This hatred reared its head at that crush by the checkout counter at Tbilisi. I shudder to think how much uglier the scenes might have been had the danger in the capital been real and the Russians actually at the gate. Am I stereotyping the "ugly Israeli"? Of course I am. That doesn't mean I think all Israelis share the same disdain for the Diaspora and abhorrence of immigrants. I saw many exceptions to that rule in Georgia also - among the Jewish Agency and Nativ officials who worked all hours at the Tbilisi embassy to issue a record number of aliyah visas over three days. I especially saw it among the representatives of the Joint Distribution Committee, who probably prefer to remain nameless - Israeli citizens who worked on both sides of the front, rescuing Jews from bombed-out streets and supplying emergency relief to the refugee centers.

Most of these people could be easily making in the private sector salaries three or four times what they make in their government or NGO jobs; they still cling to an old-fashioned notion of trans-Jewish collective responsibility. Most of them are not religious, and if you ask them to explain this commitment, they often find it difficult to articulate their motives. For many of them it's not even Zionism, as the vogue is today in helping Jewish communities wherever they are, whether or not they plan on moving to the Promised Land. I couldn't help feeling that this kind of Israeli is a dying species; someone who feels a loyalty to something that doesn't need to be explained but is a bit wider than the country's borders. Something that is rather more unique than the international fellowship of mankind.

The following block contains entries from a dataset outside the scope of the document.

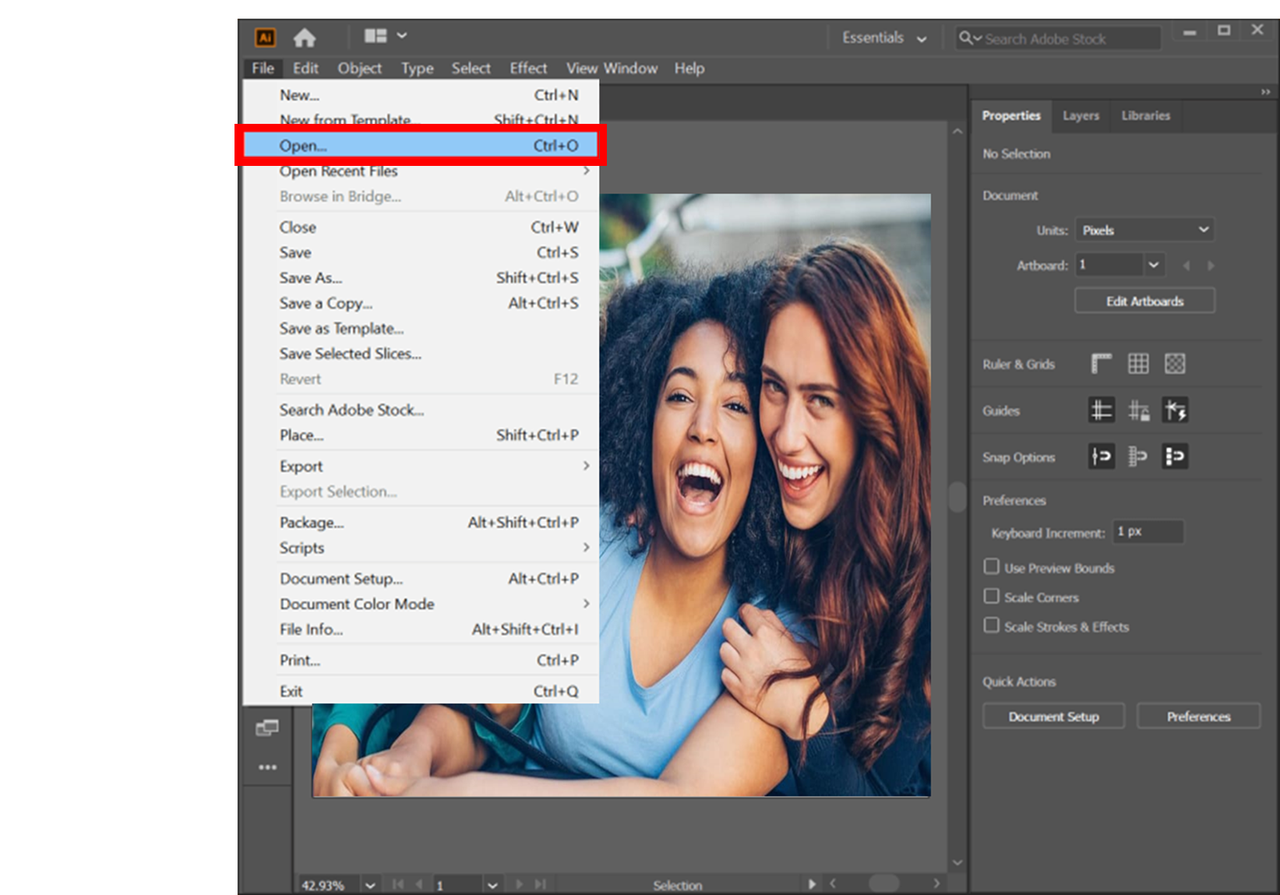Check the Scale Corners option
The width and height of the screenshot is (1280, 895).
click(x=991, y=597)
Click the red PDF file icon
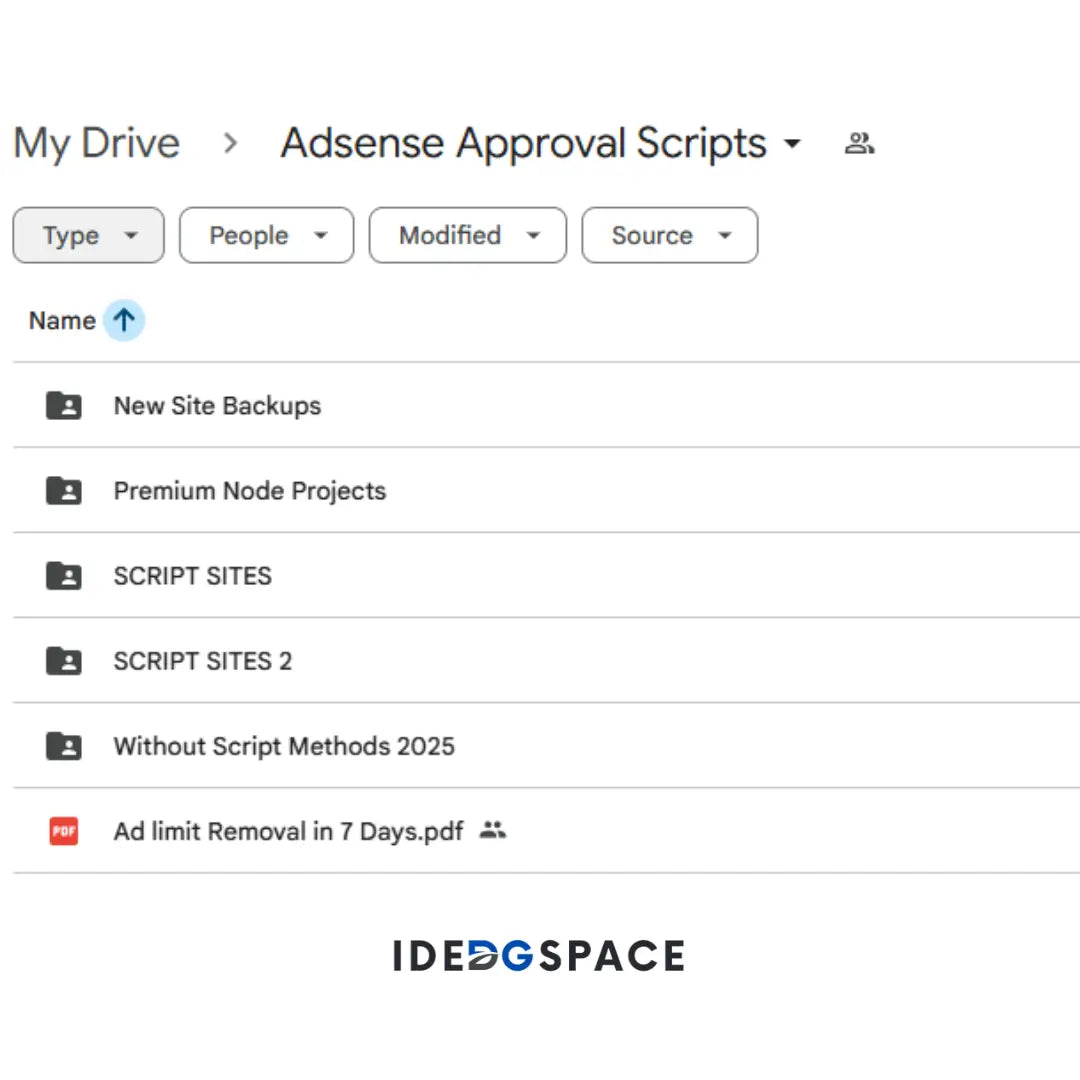 (x=64, y=831)
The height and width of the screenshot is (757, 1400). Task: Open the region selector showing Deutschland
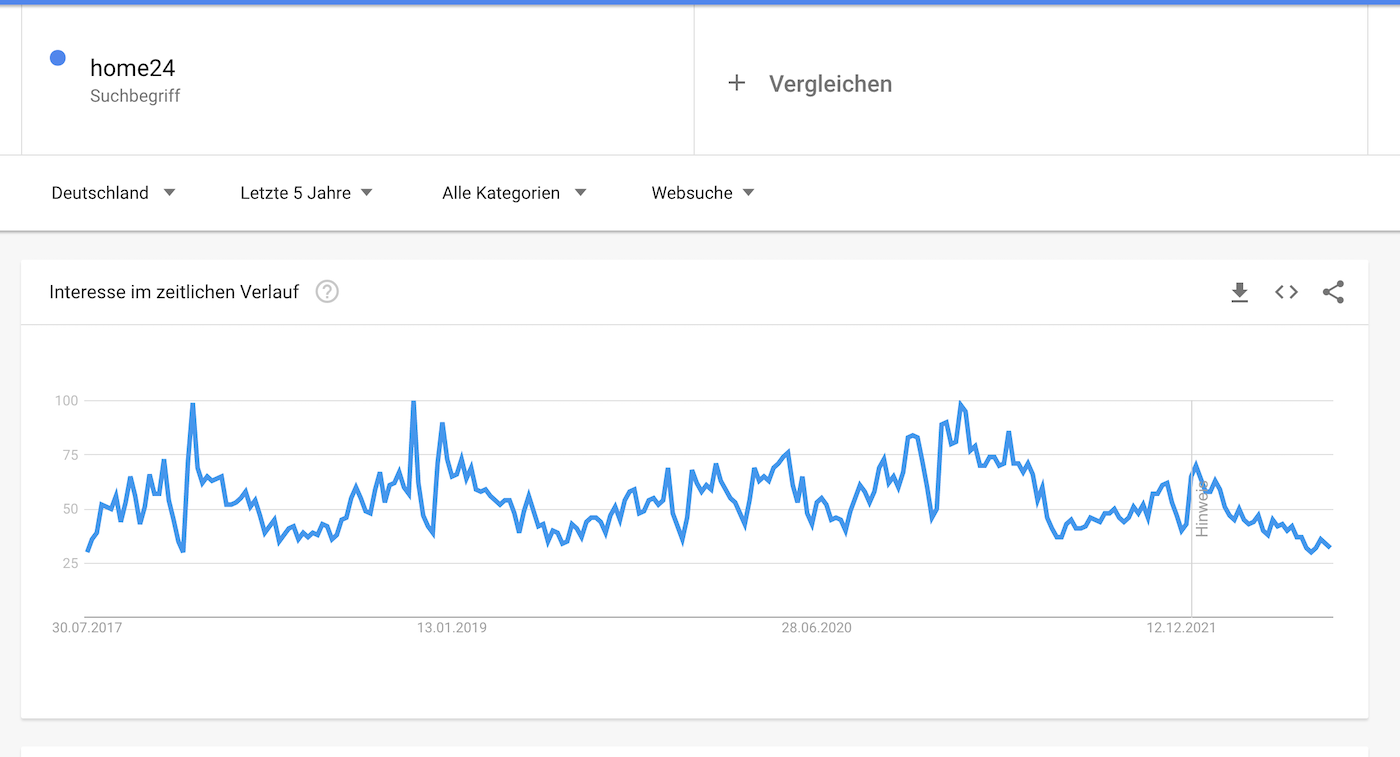100,192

In the event, there wasn't a stampede last week of Georgian Jews wanting to escape to Israel; 90 percent of those who flew to Tel Aviv were Israeli holidaymakers, anxious to avoid the war. But it's a sure bet that even if there were no Israeli passport holders, just foreign Jews in distress, Israel would still have organized an airlift to rescue them. Just as it did for the Jews of Iraq and Yemen in the 1950s and for the Ethiopians 40 years later.

Contingency plans exist to rescue other communities who might find themselves in danger. But how certain can we be that Israeli governments in the future will follow the same course? Risking air-force planes, personnel and crucial diplomatic interests in a costly operation to save thousands of non-Israelis who never showed much interest in coming to Israel in fair-weather days might not be such a popular move if the selfishness on evidence last week at Tbilisi Airport is tolerated much longer.